Since the summer, Ms. Haley has predicted that the Republican nomination contest would result in a showdown between her and Mr. Trump in her home state. Her outward confidence in that scenario has not wavered — not after she failed to finish second in Iowa, not after her main rival for No. 2, Gov. Ron DeSantis of Florida, dropped out and endorsed Mr. Trump, not after a series of South Carolina lawmakers this weeks they joined Mr. Trump on the stump in the final days of the New Hampshire race.

Her message to his allies and the media: She’s been here before.

“I won South Carolina twice as governor,” she told reporters Friday at a retro restaurant in Amherst. “I think I know the favorable territory in South Carolina.”

But it has been 10 years since she was last on the ballot, and her country and her party have changed.
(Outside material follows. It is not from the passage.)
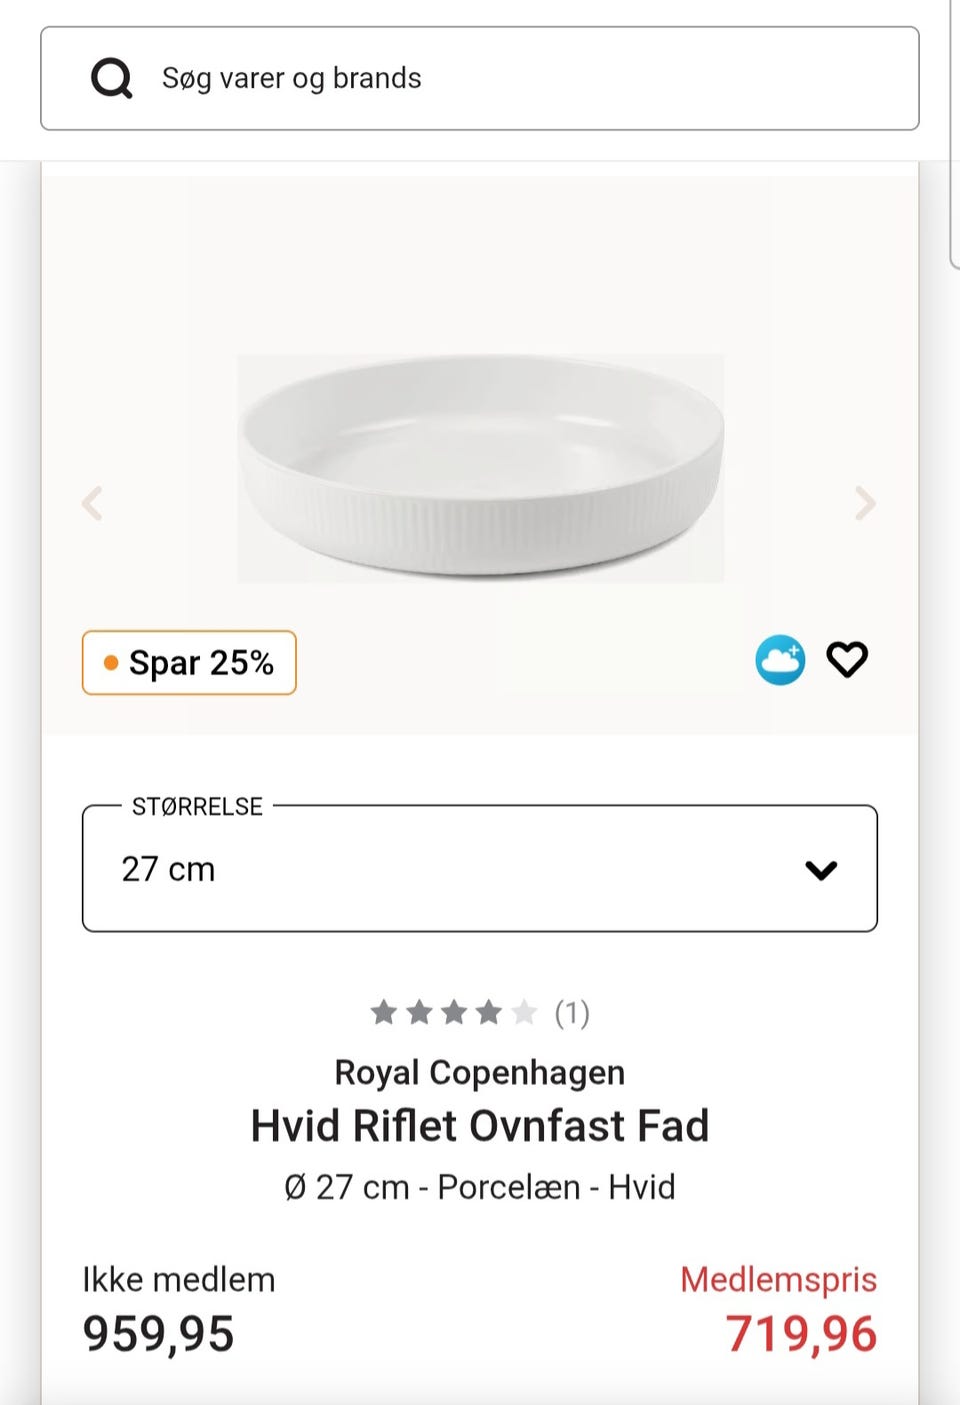Click the 'Ikke medlem' label
The image size is (960, 1405).
coord(179,1280)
Mr. Trump has built up a loyal base there since winning South Carolina in the 2016 Republican primary because of Ms. Haley’s endorsement of his opponent, Sen. Marco Rubio of Florida. Although Ms. Haley’s wealthy — and more moderate — Republican base along the coast and in Charleston remained intact, her grip on the Midlands loosened. In the more conservative province around Greenville, it’s likely to have an even steeper climb.

The daunting road ahead didn’t dampen enthusiasm among her supporters who gathered Tuesday for her election watch party at a hotel in Concord. Many were not from New Hampshire. Almost 100 students come from New York.
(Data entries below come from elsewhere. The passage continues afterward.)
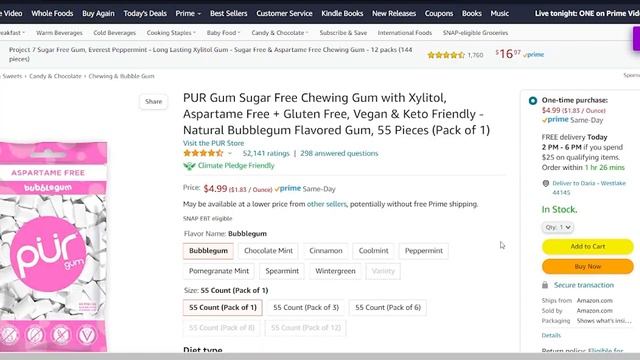
Task: Click the delivery location pin icon
Action: click(x=546, y=184)
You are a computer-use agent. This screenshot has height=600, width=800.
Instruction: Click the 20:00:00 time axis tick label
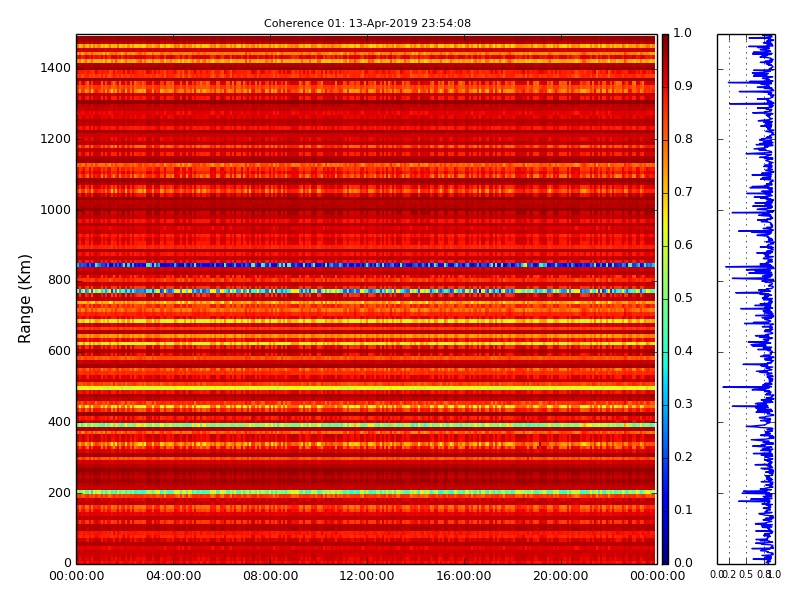pyautogui.click(x=560, y=576)
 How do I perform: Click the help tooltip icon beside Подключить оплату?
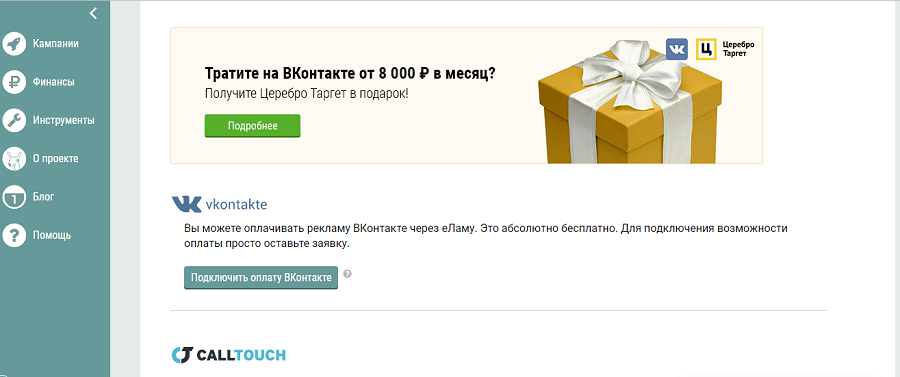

Despite the results, many described feeling elated, optimistic and hopeful, believing that as Trump’s latest challenger in the Republican race, she will now have a better chance to spread her message.

When the election results flashed on the television screens scattered around the room, few paid attention.

“I’m happy to hear she’s still going,” said Allie Cable, 26, a department supervisor in the health care industry in Concord. “Anything can happen.”

Richard and Wendy Clymer, a Republican couple also from Concord, missed the moment entirely. They rushed to the event late after spending the day rallying support for Ms. Haley and encouraging voters to go to the polls. He saw the result as encouraging, even though the state went to Mr. Trump’s column.

Mr. Clymer, 63, an engineer who held a Haley sign outside the polling place for seven hours, recalled the moment his polling place results were read aloud: Trump 467, Haley 739.

“There were gasps in the gym like, ‘Wow,’ this guy can beat you,” Mr. Clymer said.

Maggie Haberman and Kellen Browning contributed to the reporting.